[EXERCISE OBJECTIVE]: Rewrite the rows from the start through the line containing "The height and width of the image is (1232, 964).", replacing "specified word" with "given word" and changing nothing else.
# # # # #
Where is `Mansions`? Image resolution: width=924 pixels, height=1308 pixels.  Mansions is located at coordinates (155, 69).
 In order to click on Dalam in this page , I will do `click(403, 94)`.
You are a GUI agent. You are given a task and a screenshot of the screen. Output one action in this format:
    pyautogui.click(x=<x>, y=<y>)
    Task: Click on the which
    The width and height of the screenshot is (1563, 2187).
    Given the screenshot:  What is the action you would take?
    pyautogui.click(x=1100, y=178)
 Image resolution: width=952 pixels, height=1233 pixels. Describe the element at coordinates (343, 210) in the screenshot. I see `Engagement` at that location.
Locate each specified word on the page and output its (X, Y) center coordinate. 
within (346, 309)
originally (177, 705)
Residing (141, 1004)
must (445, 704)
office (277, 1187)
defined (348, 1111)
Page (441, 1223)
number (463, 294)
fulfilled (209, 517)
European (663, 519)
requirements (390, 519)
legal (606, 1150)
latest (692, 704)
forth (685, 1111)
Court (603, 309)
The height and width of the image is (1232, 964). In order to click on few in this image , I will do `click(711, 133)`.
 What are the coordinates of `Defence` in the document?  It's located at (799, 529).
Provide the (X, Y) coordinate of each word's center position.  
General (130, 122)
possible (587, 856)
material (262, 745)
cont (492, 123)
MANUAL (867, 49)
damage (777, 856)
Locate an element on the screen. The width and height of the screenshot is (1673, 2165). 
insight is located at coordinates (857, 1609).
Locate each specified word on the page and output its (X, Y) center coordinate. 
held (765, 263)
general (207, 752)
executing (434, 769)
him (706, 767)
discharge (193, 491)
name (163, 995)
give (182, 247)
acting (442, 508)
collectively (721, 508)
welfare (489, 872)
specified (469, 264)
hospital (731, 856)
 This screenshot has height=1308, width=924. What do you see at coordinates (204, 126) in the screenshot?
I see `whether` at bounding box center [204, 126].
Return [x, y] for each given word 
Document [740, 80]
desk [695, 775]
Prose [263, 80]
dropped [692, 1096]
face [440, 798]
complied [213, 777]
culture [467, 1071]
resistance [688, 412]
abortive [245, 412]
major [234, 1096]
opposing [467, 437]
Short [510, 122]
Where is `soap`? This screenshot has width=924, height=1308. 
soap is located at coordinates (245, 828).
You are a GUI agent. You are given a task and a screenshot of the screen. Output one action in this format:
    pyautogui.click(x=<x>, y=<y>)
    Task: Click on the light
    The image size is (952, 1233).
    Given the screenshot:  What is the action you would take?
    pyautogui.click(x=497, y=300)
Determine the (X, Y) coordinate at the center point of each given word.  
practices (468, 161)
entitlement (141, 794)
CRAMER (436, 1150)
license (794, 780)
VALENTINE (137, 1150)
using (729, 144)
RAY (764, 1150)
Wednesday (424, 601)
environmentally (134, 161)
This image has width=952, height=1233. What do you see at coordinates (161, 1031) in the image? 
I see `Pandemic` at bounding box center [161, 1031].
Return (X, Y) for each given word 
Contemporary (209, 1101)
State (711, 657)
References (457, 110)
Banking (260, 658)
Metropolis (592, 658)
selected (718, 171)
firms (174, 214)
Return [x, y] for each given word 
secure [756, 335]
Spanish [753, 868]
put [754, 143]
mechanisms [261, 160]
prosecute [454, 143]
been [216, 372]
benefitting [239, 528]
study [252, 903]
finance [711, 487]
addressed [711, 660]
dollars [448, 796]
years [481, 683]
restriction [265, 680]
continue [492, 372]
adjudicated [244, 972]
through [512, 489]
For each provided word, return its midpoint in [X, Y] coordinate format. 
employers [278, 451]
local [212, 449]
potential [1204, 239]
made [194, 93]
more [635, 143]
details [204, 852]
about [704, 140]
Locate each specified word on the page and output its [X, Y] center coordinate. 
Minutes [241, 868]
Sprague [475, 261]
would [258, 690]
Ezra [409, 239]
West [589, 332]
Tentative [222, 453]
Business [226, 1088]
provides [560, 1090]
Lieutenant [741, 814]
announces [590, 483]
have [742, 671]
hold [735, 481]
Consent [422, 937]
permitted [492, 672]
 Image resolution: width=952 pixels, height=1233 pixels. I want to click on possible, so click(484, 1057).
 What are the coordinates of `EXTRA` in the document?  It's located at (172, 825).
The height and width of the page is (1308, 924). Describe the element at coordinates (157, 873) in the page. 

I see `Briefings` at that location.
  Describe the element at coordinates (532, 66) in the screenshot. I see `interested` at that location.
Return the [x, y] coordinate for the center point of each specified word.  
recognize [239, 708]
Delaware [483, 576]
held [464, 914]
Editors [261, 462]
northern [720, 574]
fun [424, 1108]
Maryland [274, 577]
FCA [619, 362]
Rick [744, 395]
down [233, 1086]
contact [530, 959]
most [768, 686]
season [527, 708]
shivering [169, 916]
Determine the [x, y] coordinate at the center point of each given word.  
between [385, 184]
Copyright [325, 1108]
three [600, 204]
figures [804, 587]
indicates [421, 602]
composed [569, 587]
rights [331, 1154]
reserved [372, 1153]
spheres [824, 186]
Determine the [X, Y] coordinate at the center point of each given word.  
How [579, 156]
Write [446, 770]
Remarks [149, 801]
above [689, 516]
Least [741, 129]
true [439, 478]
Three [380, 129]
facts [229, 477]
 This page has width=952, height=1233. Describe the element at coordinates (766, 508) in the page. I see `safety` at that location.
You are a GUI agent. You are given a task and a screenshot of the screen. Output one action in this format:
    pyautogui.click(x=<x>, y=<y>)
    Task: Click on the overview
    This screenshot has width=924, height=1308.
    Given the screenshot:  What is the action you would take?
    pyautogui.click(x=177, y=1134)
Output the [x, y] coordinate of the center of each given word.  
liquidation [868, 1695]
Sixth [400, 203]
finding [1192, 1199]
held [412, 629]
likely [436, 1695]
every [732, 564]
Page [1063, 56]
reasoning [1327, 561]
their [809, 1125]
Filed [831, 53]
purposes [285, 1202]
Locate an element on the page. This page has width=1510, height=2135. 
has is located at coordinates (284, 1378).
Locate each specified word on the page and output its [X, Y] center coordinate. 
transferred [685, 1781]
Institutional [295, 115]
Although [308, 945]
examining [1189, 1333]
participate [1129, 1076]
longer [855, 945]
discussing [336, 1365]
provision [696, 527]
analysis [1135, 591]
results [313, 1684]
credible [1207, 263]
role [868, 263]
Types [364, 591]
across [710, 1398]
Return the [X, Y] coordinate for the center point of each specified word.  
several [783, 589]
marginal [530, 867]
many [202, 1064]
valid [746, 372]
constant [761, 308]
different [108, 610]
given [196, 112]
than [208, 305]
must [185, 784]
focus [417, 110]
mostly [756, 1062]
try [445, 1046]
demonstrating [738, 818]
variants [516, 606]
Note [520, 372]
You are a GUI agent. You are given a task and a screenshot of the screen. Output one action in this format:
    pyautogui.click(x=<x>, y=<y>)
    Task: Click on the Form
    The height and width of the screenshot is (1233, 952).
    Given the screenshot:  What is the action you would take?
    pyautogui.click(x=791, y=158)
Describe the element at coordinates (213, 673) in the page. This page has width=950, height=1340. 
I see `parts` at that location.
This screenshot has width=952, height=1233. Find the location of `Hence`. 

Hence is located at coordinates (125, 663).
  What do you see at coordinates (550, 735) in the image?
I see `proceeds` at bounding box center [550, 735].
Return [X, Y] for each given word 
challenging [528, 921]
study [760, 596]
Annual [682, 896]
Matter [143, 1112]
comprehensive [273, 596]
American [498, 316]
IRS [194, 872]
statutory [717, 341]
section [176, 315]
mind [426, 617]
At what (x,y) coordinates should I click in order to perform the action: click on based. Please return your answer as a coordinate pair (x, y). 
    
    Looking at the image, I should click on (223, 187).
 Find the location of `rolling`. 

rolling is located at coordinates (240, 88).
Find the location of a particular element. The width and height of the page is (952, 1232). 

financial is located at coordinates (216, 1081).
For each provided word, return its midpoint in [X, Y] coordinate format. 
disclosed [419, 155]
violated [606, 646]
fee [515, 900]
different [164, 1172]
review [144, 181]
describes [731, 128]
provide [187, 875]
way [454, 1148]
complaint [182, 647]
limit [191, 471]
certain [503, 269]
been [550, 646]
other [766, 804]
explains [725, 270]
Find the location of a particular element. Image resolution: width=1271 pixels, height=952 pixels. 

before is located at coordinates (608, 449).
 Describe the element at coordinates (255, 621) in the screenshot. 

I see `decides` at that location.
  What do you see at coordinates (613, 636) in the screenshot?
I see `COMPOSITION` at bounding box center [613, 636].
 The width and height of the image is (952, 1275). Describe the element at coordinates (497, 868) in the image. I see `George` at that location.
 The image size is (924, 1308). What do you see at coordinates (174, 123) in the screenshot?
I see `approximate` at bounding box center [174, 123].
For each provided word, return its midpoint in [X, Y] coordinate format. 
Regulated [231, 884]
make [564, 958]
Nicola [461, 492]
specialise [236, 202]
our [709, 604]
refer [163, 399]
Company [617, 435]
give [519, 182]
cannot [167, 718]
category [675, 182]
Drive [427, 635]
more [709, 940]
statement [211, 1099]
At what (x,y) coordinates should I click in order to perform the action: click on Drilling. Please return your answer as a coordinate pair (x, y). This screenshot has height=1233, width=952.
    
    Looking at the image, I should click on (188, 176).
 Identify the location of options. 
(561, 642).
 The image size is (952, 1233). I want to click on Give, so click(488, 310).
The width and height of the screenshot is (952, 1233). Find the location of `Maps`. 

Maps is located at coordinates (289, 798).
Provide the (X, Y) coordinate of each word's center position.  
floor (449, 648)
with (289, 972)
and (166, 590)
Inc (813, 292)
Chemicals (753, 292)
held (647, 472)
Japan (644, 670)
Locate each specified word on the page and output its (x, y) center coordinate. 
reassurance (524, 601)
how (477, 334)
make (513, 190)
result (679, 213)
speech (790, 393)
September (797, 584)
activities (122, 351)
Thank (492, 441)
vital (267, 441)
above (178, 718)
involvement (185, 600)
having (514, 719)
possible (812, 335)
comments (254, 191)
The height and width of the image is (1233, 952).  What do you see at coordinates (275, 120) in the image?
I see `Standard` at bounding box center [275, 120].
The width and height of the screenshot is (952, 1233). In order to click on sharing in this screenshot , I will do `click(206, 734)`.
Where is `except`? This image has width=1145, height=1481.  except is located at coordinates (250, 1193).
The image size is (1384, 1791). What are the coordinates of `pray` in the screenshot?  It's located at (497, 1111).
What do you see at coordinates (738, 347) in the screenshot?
# # # # #
[FULL OUTPUT]:
Where is `Mansions`? Image resolution: width=924 pixels, height=1308 pixels.  Mansions is located at coordinates (155, 69).
 In order to click on Dalam in this page , I will do `click(403, 94)`.
You are a GUI agent. You are given a task and a screenshot of the screen. Output one action in this format:
    pyautogui.click(x=<x>, y=<y>)
    Task: Click on the which
    The width and height of the screenshot is (1563, 2187).
    Given the screenshot:  What is the action you would take?
    pyautogui.click(x=1100, y=178)
 Image resolution: width=952 pixels, height=1233 pixels. Describe the element at coordinates (343, 210) in the screenshot. I see `Engagement` at that location.
Locate each given word on the page and output its (X, Y) center coordinate. 
within (346, 309)
originally (177, 705)
Residing (141, 1004)
must (445, 704)
office (277, 1187)
defined (348, 1111)
Page (441, 1223)
number (463, 294)
fulfilled (209, 517)
European (663, 519)
requirements (390, 519)
legal (606, 1150)
latest (692, 704)
forth (685, 1111)
Court (603, 309)
The height and width of the image is (1232, 964). In order to click on few in this image , I will do `click(711, 133)`.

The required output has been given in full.